If a direct call to the custom API is in 2-10 seconds and ServiceNow has a timeout after 5min, extending the timeout doesn't sound like the logical way forward.

 

Try to pinpoint the cause of the delay. This might be a firewall or network issue between the ServiceNow and API endpoint.

If it is going over a MID Server, is the MID Server very busy? Can you traceroute the endpoint from the MID Server and is that fast or also slow?

 

Is it via Flow Designer or Script? I once had an integration where the Flow Designer ran into a timeout (for only 1800 records), but scripted would finish within 20seconds.

 

The wait time can be extended (in both script as well as flow designer), but that is trying to patch another problem and doesn't solve the issue itself. If you still think that is a good idea:

- setHttpTimeout : https://developer.servicenow.com/dev.do#!/reference/api/tokyo/server/sn_ws-namespace/c_RESTMessageV2...

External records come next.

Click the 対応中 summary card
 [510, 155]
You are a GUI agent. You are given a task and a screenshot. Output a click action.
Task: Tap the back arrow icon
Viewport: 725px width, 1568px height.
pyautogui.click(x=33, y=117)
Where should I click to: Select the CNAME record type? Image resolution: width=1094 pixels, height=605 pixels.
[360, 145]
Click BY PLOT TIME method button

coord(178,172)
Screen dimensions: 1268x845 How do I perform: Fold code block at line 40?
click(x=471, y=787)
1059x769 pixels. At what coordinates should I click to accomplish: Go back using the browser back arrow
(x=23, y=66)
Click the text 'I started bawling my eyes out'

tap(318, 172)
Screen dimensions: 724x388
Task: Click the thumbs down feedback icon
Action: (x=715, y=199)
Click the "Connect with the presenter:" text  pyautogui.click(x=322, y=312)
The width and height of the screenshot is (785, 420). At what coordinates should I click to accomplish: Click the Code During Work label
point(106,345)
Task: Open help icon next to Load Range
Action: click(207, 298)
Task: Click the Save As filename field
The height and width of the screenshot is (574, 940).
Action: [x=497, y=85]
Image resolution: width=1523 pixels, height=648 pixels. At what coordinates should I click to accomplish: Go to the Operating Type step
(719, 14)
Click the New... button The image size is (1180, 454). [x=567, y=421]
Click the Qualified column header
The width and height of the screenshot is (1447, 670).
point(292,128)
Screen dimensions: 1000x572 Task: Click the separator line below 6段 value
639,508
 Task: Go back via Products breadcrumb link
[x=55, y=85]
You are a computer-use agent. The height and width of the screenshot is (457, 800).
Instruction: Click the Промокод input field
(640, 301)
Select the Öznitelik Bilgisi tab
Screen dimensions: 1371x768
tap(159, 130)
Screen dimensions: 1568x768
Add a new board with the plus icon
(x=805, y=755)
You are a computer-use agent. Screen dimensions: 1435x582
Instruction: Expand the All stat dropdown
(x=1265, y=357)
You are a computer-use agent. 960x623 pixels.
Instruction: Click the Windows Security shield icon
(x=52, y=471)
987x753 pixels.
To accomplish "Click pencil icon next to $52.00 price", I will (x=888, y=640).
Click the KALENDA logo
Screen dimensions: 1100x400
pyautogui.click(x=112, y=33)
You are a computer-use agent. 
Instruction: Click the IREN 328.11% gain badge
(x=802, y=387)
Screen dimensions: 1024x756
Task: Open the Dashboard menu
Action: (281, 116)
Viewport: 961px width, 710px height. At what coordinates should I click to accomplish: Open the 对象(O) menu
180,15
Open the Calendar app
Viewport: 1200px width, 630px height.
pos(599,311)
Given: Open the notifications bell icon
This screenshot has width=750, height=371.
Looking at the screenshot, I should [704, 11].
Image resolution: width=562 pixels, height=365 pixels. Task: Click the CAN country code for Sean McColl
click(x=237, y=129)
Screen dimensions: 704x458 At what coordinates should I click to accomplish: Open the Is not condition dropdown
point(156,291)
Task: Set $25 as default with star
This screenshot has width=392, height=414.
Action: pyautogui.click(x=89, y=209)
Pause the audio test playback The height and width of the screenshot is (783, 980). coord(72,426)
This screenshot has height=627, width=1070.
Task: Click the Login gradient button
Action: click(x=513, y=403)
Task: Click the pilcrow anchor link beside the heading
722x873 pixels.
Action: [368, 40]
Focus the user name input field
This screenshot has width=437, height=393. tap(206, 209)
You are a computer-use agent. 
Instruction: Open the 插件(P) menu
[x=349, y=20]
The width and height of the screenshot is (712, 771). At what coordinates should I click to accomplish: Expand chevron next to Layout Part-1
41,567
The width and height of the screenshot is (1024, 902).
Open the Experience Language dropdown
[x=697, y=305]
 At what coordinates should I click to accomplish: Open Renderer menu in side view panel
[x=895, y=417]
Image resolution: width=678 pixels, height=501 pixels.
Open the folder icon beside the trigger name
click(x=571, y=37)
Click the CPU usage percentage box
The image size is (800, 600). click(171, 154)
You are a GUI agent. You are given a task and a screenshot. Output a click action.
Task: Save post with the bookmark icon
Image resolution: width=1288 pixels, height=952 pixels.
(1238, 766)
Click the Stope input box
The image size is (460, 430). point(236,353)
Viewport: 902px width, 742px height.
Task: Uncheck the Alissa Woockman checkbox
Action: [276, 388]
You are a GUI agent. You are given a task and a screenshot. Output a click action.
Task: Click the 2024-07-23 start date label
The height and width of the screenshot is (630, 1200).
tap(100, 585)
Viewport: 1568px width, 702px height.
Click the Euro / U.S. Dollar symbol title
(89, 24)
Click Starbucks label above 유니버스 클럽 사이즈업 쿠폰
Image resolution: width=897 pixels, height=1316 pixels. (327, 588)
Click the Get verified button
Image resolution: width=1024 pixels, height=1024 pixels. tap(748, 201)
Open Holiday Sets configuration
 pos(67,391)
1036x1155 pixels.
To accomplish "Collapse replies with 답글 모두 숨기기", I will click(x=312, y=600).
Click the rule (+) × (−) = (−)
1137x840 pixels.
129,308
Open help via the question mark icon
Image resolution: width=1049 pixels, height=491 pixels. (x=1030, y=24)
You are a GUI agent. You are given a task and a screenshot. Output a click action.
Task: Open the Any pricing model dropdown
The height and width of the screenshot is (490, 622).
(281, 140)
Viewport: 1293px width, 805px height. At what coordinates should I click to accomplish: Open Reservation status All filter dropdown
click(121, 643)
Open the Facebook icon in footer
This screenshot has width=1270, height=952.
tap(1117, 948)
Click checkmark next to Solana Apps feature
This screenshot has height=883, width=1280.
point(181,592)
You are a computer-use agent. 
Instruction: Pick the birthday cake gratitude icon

- connection timeout : https://docs.servicenow.com/bundle/sandiego-application-development/page/administer/flow-designer/re...

 

Hope this helps.

 

I'm not experiencing issues calling an API from ServiceNow, I'm experiencing timeouts when calling an API developed / exposed by ServiceNow.

 

There are no mid-servers involved as the call is directly to the ServiceNow API.

This is an "Inbound Integration" using "Scripted REST APIs" and "Scripted REST Resources" in ServiceNow.

We're basically calling a simplified API to raise a ticket passing only a subset of necessary data and then creating the ticket within the scripted REST API.

 

The problem is the "Session Wait Time" in ServiceNow.

Are you having very difficult queries or a large set of data?

Have a look at the debugging options for the (scripted) rest api, maybe it helps in pinpointing the issue : https://docs.servicenow.com/bundle/utah-api-reference/page/integrate/inbound-rest/concept/debugging-...

 

scarcher
Giga Contributor

We were using dotnet 7 to call the API in ServiceNow. The HttpClient in dotnet 7 persists cookies between calls by default, this resulted in us reusing the same ServiceNow session for all of our API Calls. Since each session is only allowed one request at a time, this resulted in the "session wait" times and eventual timeouts.

We were able to resolve the issue by disabling cookies in the dotnet HTTP Client which stopped the session reuse.